Approximately 15 feet wide and about five feet tall, the section Rigg is working on is only a portion of what eventually will be a piece of art nearly two stories tall. And that's one of the more modest pieces Rigg is doing for the series. Another piece, depicting native Hawaiian taro gatherers, will be 27 feet tall.
Such an ambitious art project might seem de rigeur for one of Oahu's high-end resorts, luxury condo towers or luxe shopping centers. But Rigg's artwork is destined for a business decidedly less known for luxury and aesthetics: a 171,000-square-foot self-storage facility under construction in Kaimuki.
MW Group Ltd., developer of the Hawaii Self Storage facility, says the mosaic is an example of what the company is doing to earn goodwill from the community .
"The last thing we want to be thought of is just another big self-storage facility," said Mike Wood, a principal of MW Group, who is Hawaii Self Storage's chief marketer.

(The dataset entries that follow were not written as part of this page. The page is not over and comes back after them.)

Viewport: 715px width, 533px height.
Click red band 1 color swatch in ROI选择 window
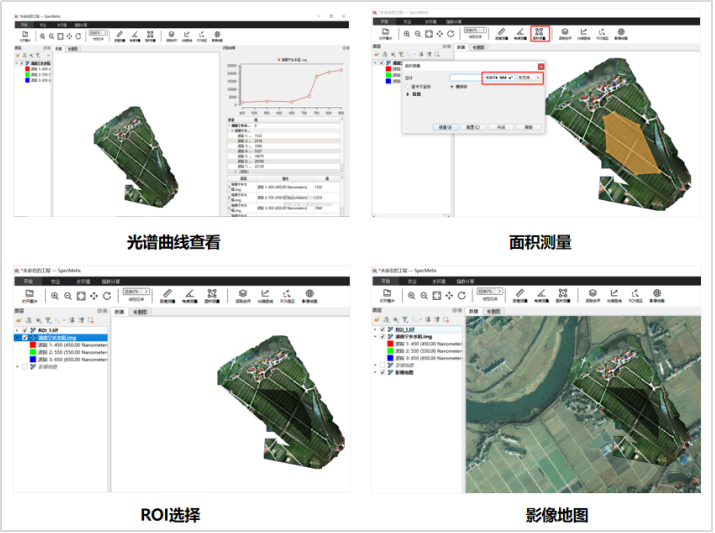click(x=35, y=345)
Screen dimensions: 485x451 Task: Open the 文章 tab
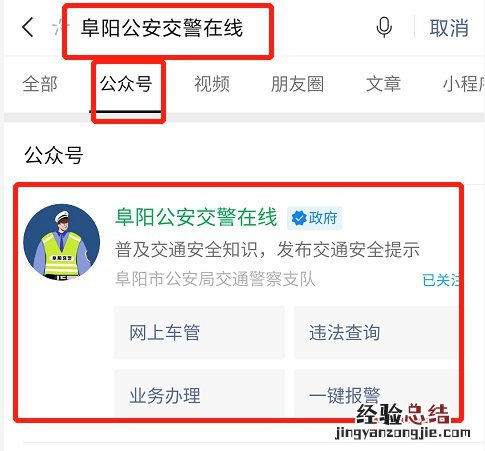[383, 84]
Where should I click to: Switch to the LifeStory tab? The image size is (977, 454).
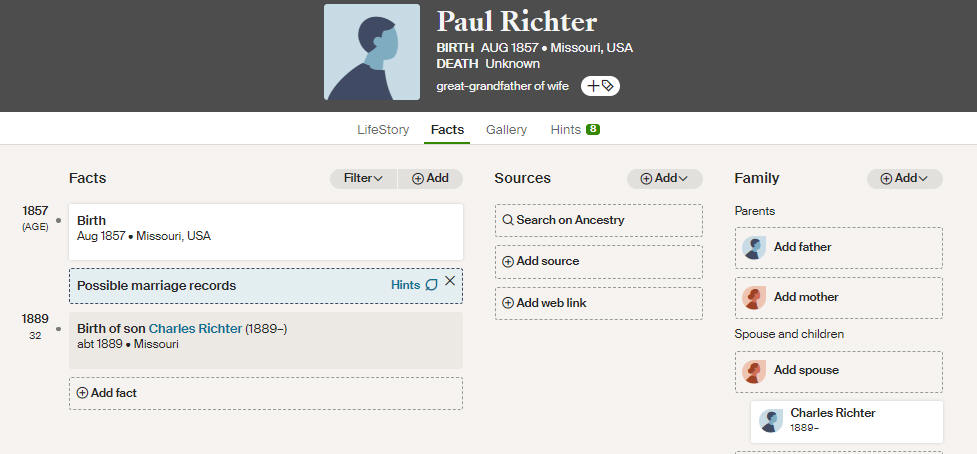(x=383, y=130)
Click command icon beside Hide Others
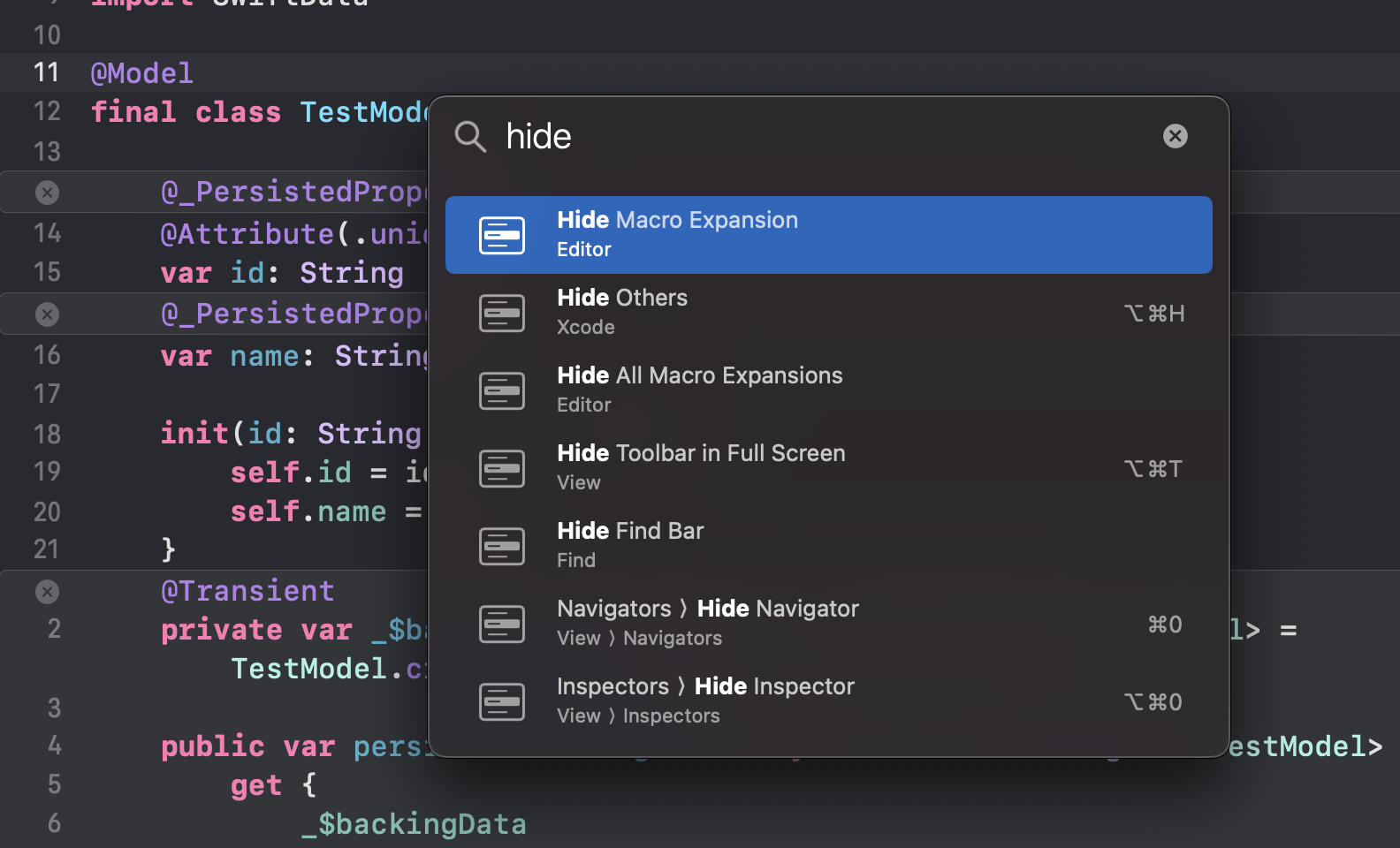Screen dimensions: 1400x848 coord(502,314)
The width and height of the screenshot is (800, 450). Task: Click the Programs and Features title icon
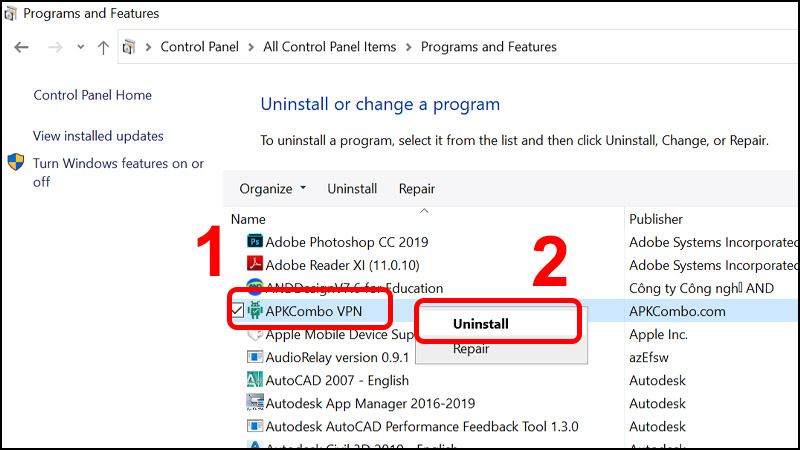[11, 14]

That's a view increasingly shared by an industry that once was associated with bare-bones warehouse space divided by wood-framed lockers located in less desirable parts of town.
Hawaii Self Storage rival StorSecure Self Storage
, for example, also has taken steps to beautify its oceanfront facility in Hawaii Kai. The developers, who will celebrate the facility's grand opening next month, made a point to decorate the facade with custom grillwork hand-painted to look like oxidized copper, says Annette Pang, a StorSecure principal and senior vice president of marketing.
"You really want to become part of the neighborhood and not be an eyesore," Pang said. "You don't want to just look like this tractor-trailer place."
The extra work seems to be paying off, Pang said.
"The neighbors have received us so warmly," she said. "They think we're a resort."
If Rigg's previous projects are any indication, the Hawaii Self Storage facility in Kaimuki also will have a polish more associated with tony residential and retail projects.
A trained psychologist who previously counseled autistic children, Rigg started making mosaics about 13 years ago, doing small projects such as tables and wall pieces. At that time, Rigg was working with fellow artist Kristen Kenney. Their business included small residential projects as well as a mural installed at the Roxy Quiksilver retail store on Auahi Street.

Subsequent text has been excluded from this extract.